Ferdinand Marcos himself, in the last of the books he purportedly authored, A Trilogy on the Transformation of Philippine Society, discussed only the establishment and initial implementation of Masagana 99, staying silent about its decline and demise in the 1980s, despite the book being published in 1988 and referencing the rice crisis at the time. If this is the kind of “data” Sen. Marcos is relying on, small wonder that she has the audacity to claim that Masagana 99 was an unqualified success.

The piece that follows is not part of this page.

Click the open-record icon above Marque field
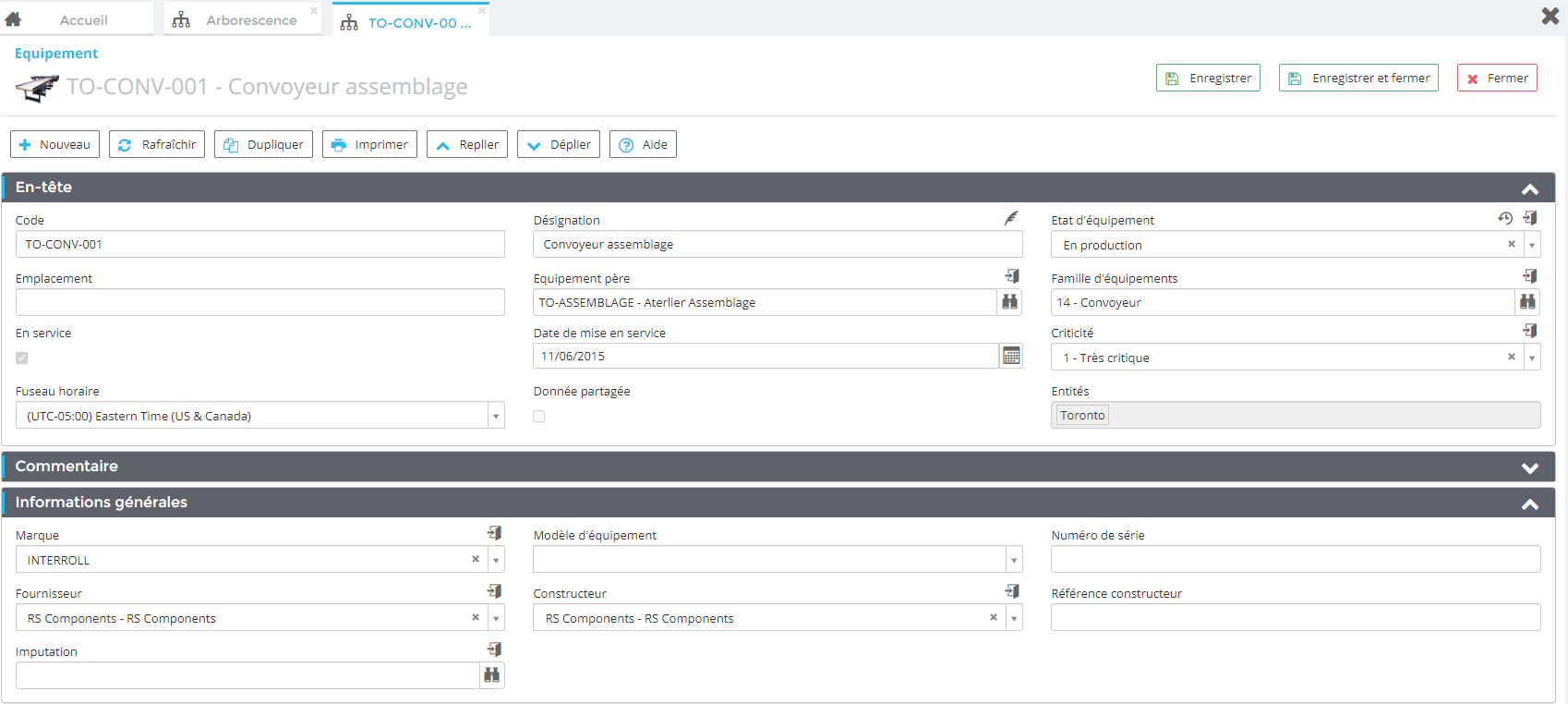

According to Marcos aide Arturo Aruiza in the book Ferdinand Marcos: Malacanang to Makiki, the late dictator considered the Trilogy to be an unfinished book, hoping that Imee would finish it. Considering how she continues to propagate disinformation about the Marcos regime even during a pandemic—to the point that she is suggesting the revival of a failed program to address our current and upcoming coronavirus-caused economic woes—it seems that she is on track to fulfill her father’s wish.
Masagana 99 shows that the propaganda that comes with doling out patronage proved to be one of the most resilient ways to instill untruth. The lie becomes part of the residual gratitude of those who benefitted from the largesse. Today’s patrons have learned that lesson to perfection. As she ascends greater political heights, Sen.Marcos seems to want to keep on giving away the people’s money the same way her dictator of a father once did.